Although Taiwan’s Ministry of Defense details this almost-daily intrusion on its website, including a map of activity outlines, a band of Taiwanese radio enthusiasts, such as Hsu, are communicating with the relevant radio traffic and publishing recordings online.

“Chinese communist planes are like flies on your dining table. If you kill them on your plate, your food will be ruined,” said Hu, 50, a tour guide and a military enthusiast. “All you can do is move them away.”

Action ebbs and flows. One day in May, while Reuters was with Hu, nine more warnings were issued on Chinese warplanes after dawn.

The island’s military said the Chinese plane did not fire and did not come close to Taiwan’s coast.

But for Taiwan, such an intrusion is tantamount to a low-key war, as the island often shakes aircraft to intercept Chinese aircraft. Taiwan’s Ministry of Defense has called the flights a “gray zone” strategy, designed to exhaust its air defenses physically and financially.

Halfway to lunch, Hsu’s iPhone – which is connected to a separate radio antenna – this time tracked another broadcast in English.

“Chinese Air Force, I am a United States aircraft operating in international airspace and exercising these rights guaranteed by international law,” Transmission says. “I am fully committed to the rights and duties of all states.”

In a flight tracker app, a U.S. military refueling plane flew from southwest Taiwan to the Bashi Channel east, separating the island from the Philippines.

A spokesman for the US Indo-Pacific Command said regular flights were operated in international airspace under international law and that the language of the broadcast was consistent with US military aviation units operating in the Indo-Pacific region.

On the same day, six Chinese aircraft, including two H-6 bombers and a Y-8 anti-submarine, flew jets to warn, according to Taiwan’s Defense Ministry.

China’s Ministry of Defense and the Taiwan Affairs Office did not respond to a request for comment.

‘At Our Doorstep’

Hu and his team have set up a dozen reception points in the mountains across Taiwan. With the help of these stations and flight-tracking apps, Hsu counted 317 Taiwanese warnings to Chinese warplanes from the beginning of the year to early May, up 3% from the same period a year earlier.

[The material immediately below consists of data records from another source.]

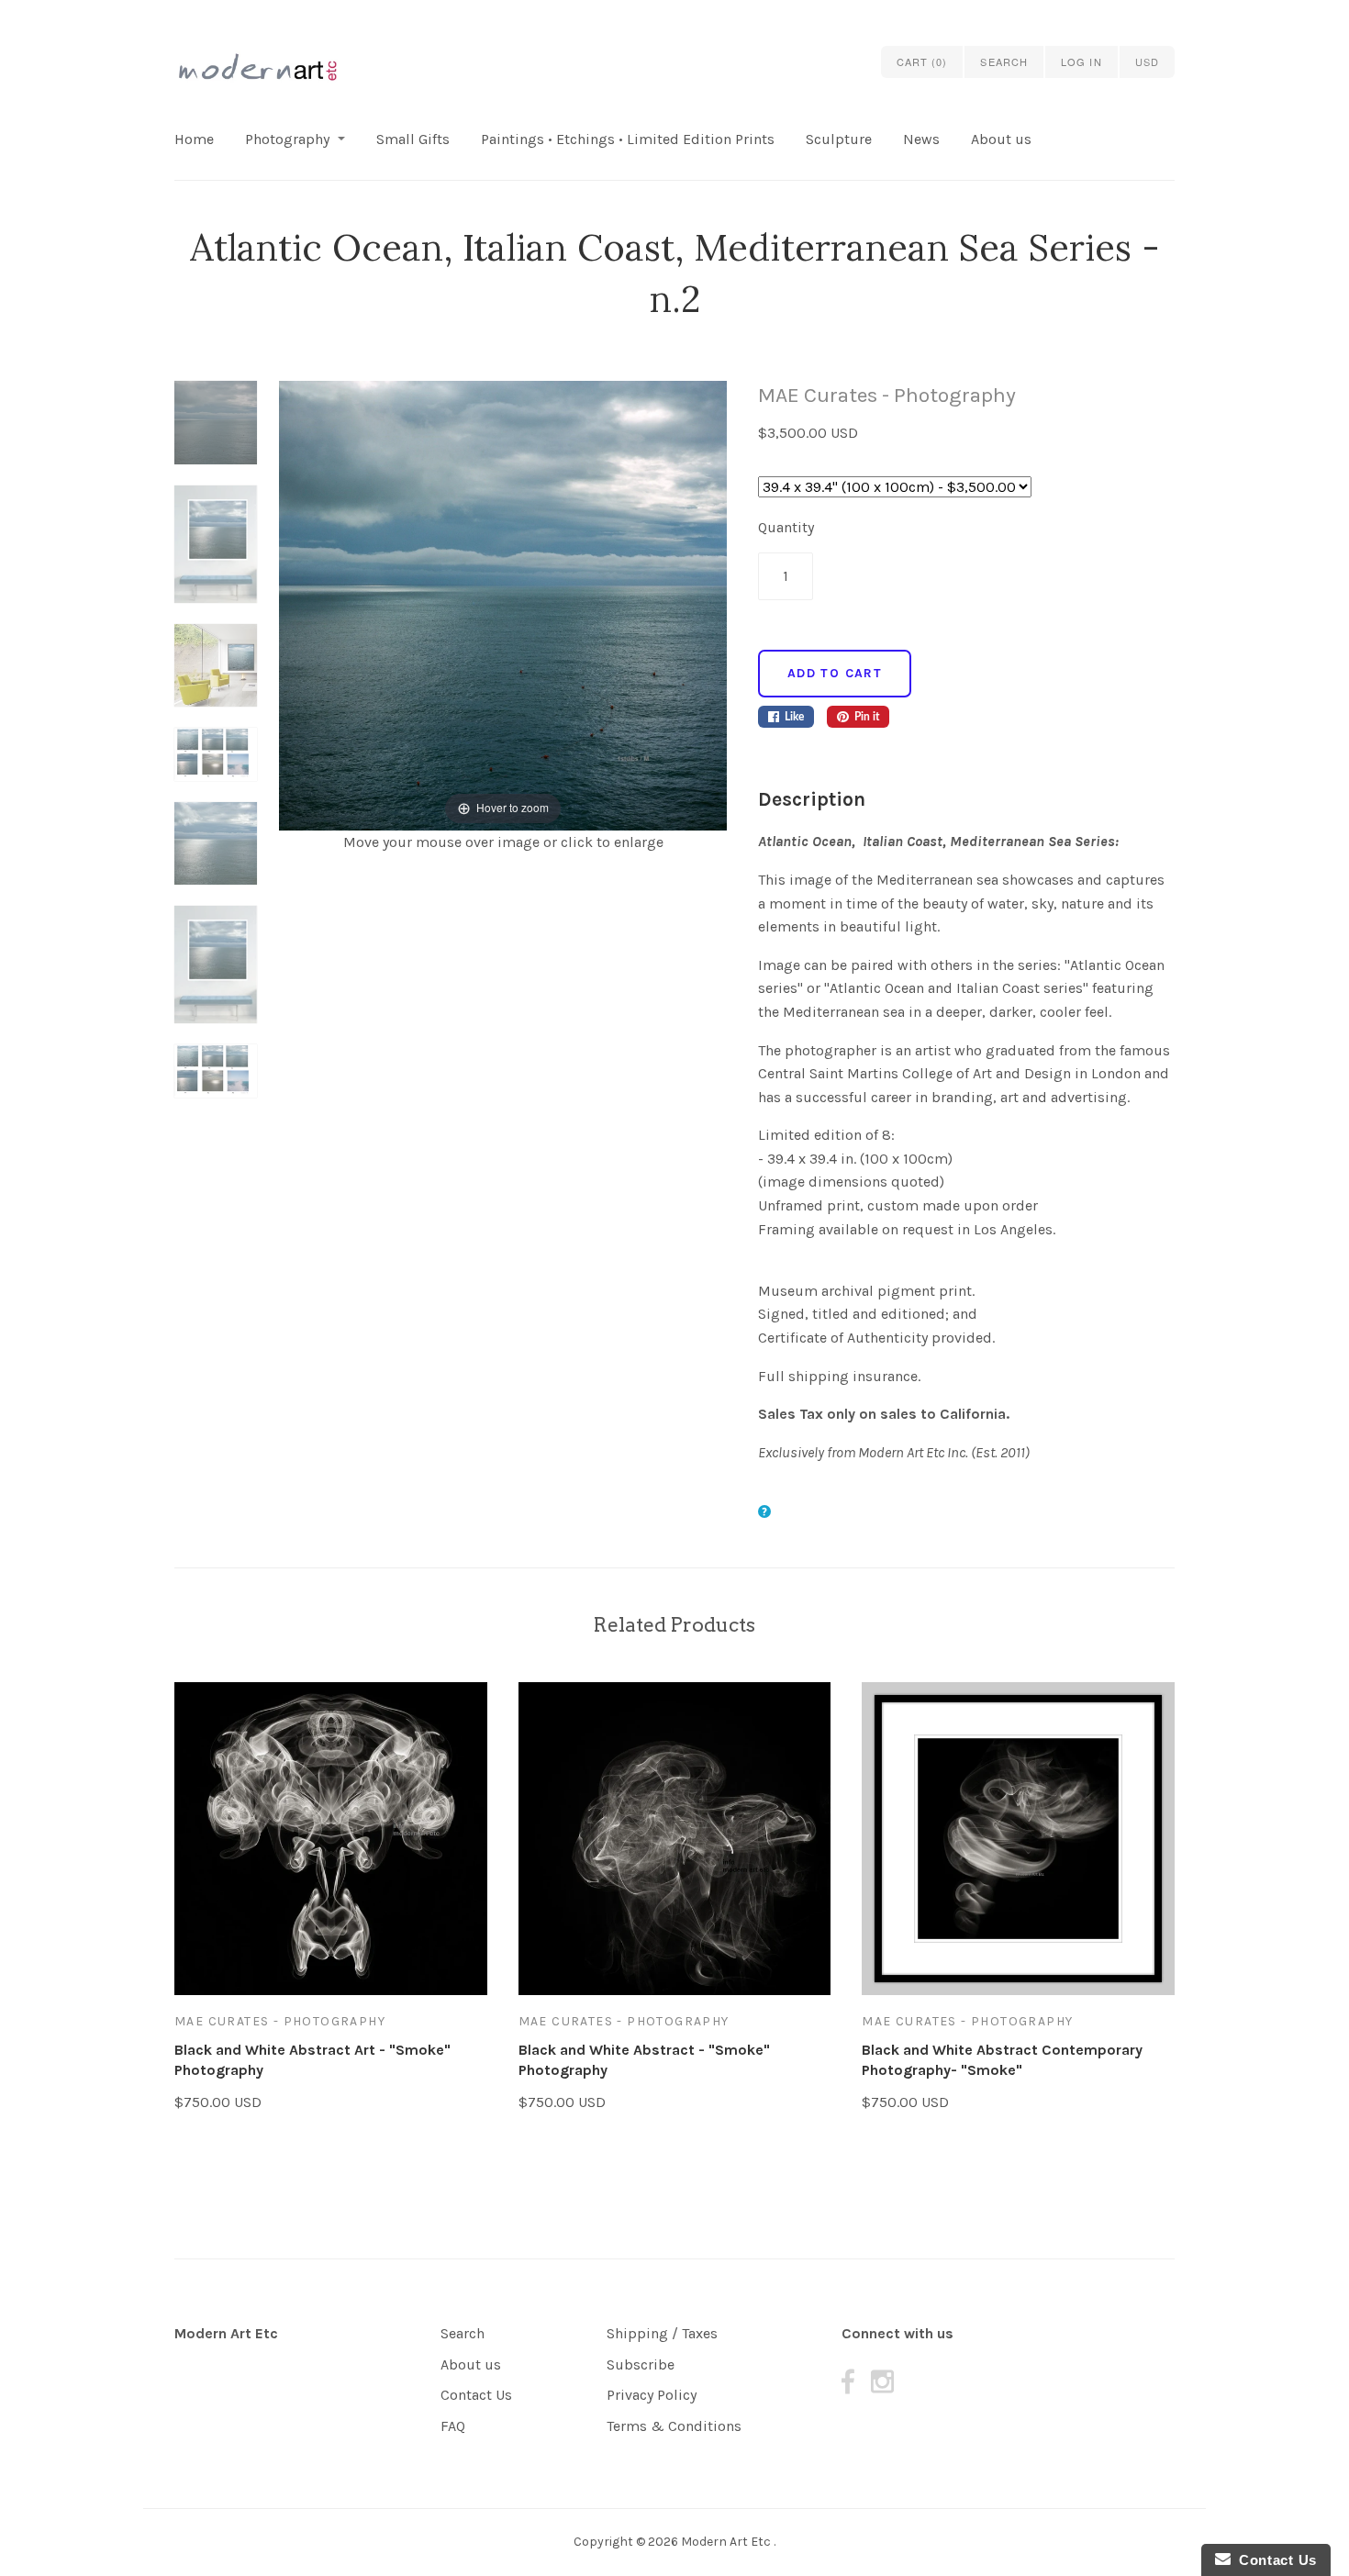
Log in (1081, 61)
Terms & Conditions (674, 2426)
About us (1001, 139)
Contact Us (476, 2394)
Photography (287, 139)
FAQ (452, 2426)
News (921, 139)
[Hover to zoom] (502, 604)
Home (194, 139)
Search (462, 2333)
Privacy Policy (652, 2394)
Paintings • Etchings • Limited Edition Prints (628, 139)
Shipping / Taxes (662, 2333)
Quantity (786, 527)
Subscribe (640, 2364)
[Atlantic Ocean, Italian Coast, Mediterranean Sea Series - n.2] (215, 433)
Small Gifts (413, 139)
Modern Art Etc (226, 2333)
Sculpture (839, 139)
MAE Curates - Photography (887, 395)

“I want people to know that Chinese communist planes are very close to us,” said Hu, who posted his recording on a Facebook page that attracted about 16,000 followers and was widely tracked by the Taiwanese media.

He said the release of such information could increase support for Taiwan’s armed forces, which are dwarfed by China. Taiwan’s defense ministry says it respects any opinion that helps boost defense, but has no further comment.

On rare occasions, Chinese pilots have responded to Taiwanese radio communications.

“This is the People’s Liberation Army of China. I am doing routine exercises. Please do not interrupt my activities,” Taiwan said in a message to Mandarin in late 2020, minutes after warning a Chinese warplane.

Hsu, a former naval radar operator, described a pattern of activity in southwestern Taiwan where U.S. military aircraft, often fuel and surveillance aircraft, have the shadow of Chinese aircraft, which the Taiwan Air Force warns of.

Military experts say the strategic waters, where the Taiwan Strait descends deep, provide submarines with a position for an ambush, making it a hot spot for anti-submarine and surveillance aircraft.

Su Xu-yun, a research fellow at Taiwan’s top military think tank, the National Defense and Security Research Institute, said Hur’s efforts helped the public understand the Chinese threat “very real and immediate.”

He said transparency could help both forces avoid accidental clashes.

At one of his reception points, at a mountain cafe overlooking the Taiwan Strait, Hu said he plans to expand his network to include communications in Taiwan’s northern skies, where air forces from China, Japan and Taiwan regularly cross paths.

“On the surface, we have peace. But the reality is that Chinese communist planes are flying at our doorsteps every day,” he said. “People need to be aware of the crisis.”

(Except for the title, this story was not edited by NDTV staff and was published from a syndicated feed.)